Providing comprehensive reporting may be the state's most important role for ensuring the equitable distribution of teachers among schools. Pennsylvania reports little school-level data that can help support the equitable distribution of teacher talent.
Pennsylvania does not collect or publicly report most of the data recommended by NCTQ. The state does not provide a school-level teacher quality index that demonstrates the academic backgrounds of a school's teachers and the ratio of new to veteran teachers. Pennsylvania also does not report on teacher absenteeism or turnover rates.
Pennsylvania does report on the percentage of highly qualified teachers for each school and each school is identified as either high- or low-poverty or neither. The state is commended for comparing the average percent of highly qualified teachers in high- and low-poverty schools. Pennsylvania also reports on the percentage of teachers with emergency certification statewide.
Pennsylvania's 2008-2009 Highly Qualified Teacher Data Results http://www.portal.state.pa.us/HQT%20data%202008-09%20with%20Poverty%20Quartile.xls PA's 2008-2009 Highly Qualified Teacher Data Results http://www.portal.state.pa.us/PAs2008-2009HQTDataResults_4_10.pdf 2009-2010 State Report Card http://www.portal.state.pa.us/Report_Card_State_2009_2010.pdf
Use a teacher quality index to report publicly about each school.
A teacher quality index, such as the one developed by the Illinois Education Research Council, with data including teachers' average SAT or ACT scores, the percentage of teachers failing basic skills licensure tests at least once, the selectivity of teachers' undergraduate colleges and the percentage of new teachers, can shine a light on how equitably teachers are distributed both across and within districts. Pennsylvania should ensure that individual school report cards include such data in a manner that translates these factors into something easily understood by the public, such as a color-coded matrix indicating a school's high or low score.
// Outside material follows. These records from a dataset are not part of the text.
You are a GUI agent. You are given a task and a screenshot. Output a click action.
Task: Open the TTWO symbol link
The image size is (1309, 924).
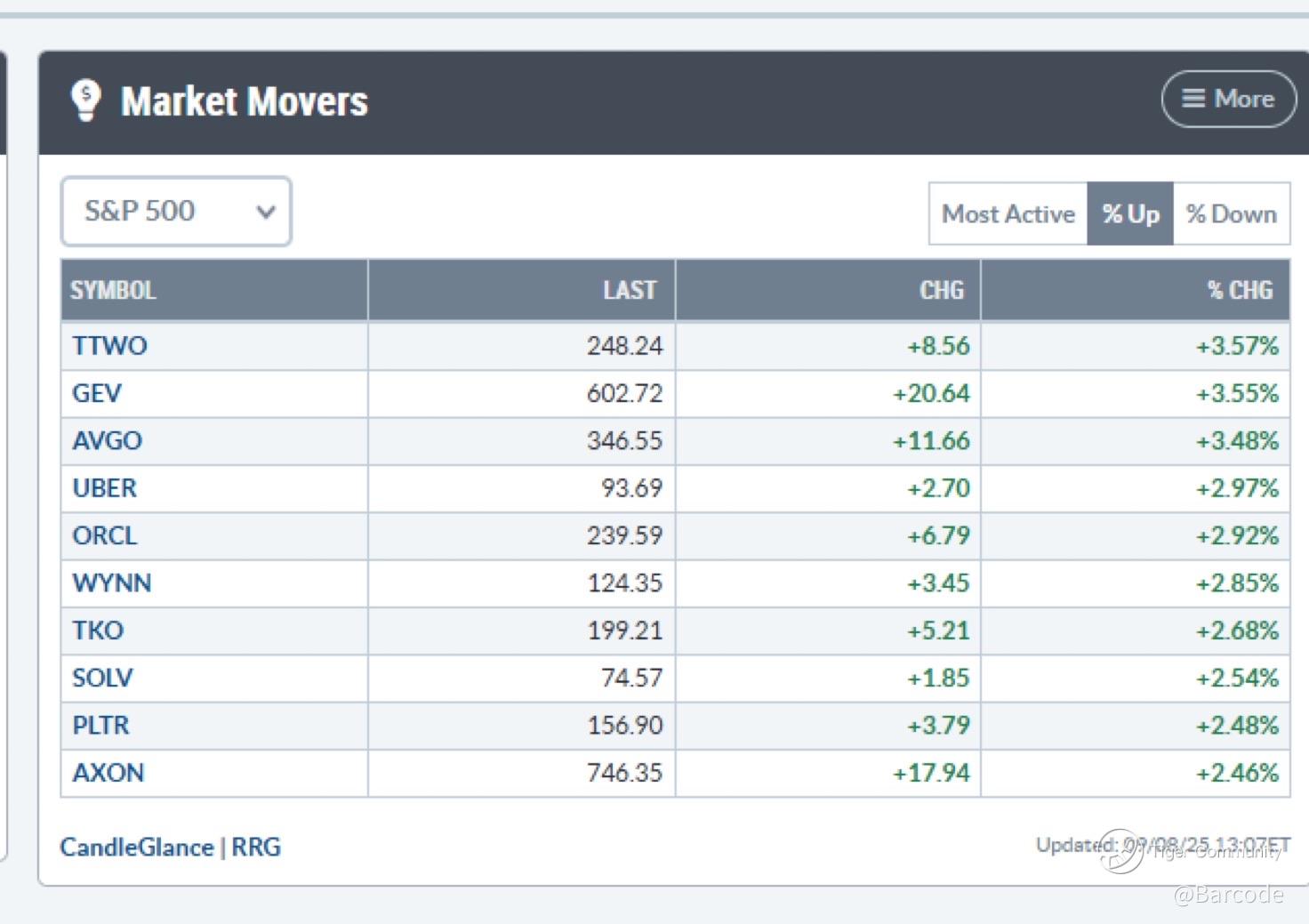point(109,346)
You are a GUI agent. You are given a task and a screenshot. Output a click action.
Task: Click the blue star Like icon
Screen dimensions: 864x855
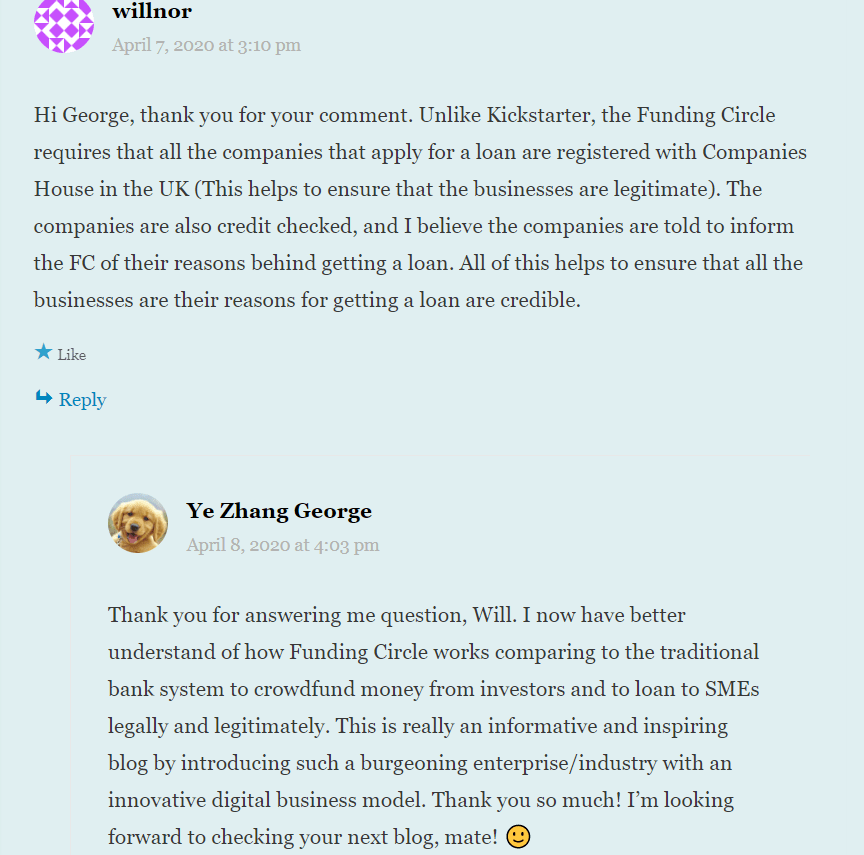pyautogui.click(x=43, y=352)

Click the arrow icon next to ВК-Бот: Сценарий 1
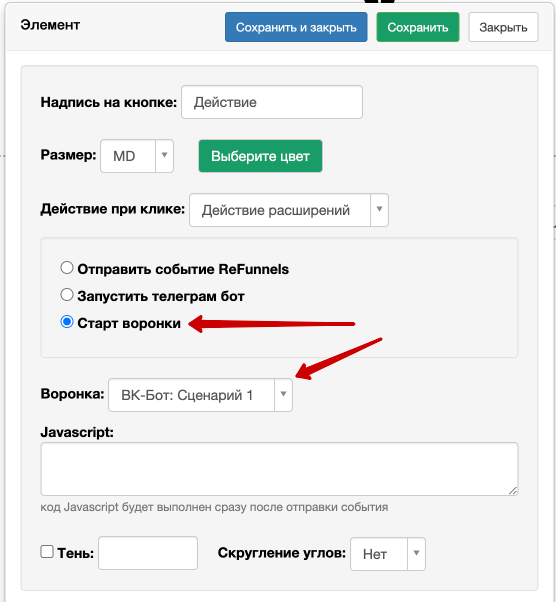pyautogui.click(x=283, y=394)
Publish other data that facilitate comparisons across schools.
Pennsylvania should collect and report other school-level data that reflect the stability of a school's faculty, including the rates of teacher absenteeism and turnover.
Provide comparative data based on school demographics.
As Pennsylvania does with highly qualified teachers, providing comparative data for schools with similar poverty and minority populations would yield an even more comprehensive picture of gaps in the equitable distribution of teachers.
Pennsylvania disagreed with the statement that is reports little school-level data that can help support the equitable distribution of teacher talent. Pennsylvania asserted that its report card reflects the percentage of highly qualified teachers/not highly qualified teachers for the state, district, and school level but not by teaching area.
NCTQ's analysis acknowledges that Pennsylvania reports school-level data about highly qualified teachers. In terms of the data NCTQ recommends that states report, this is comparatively little.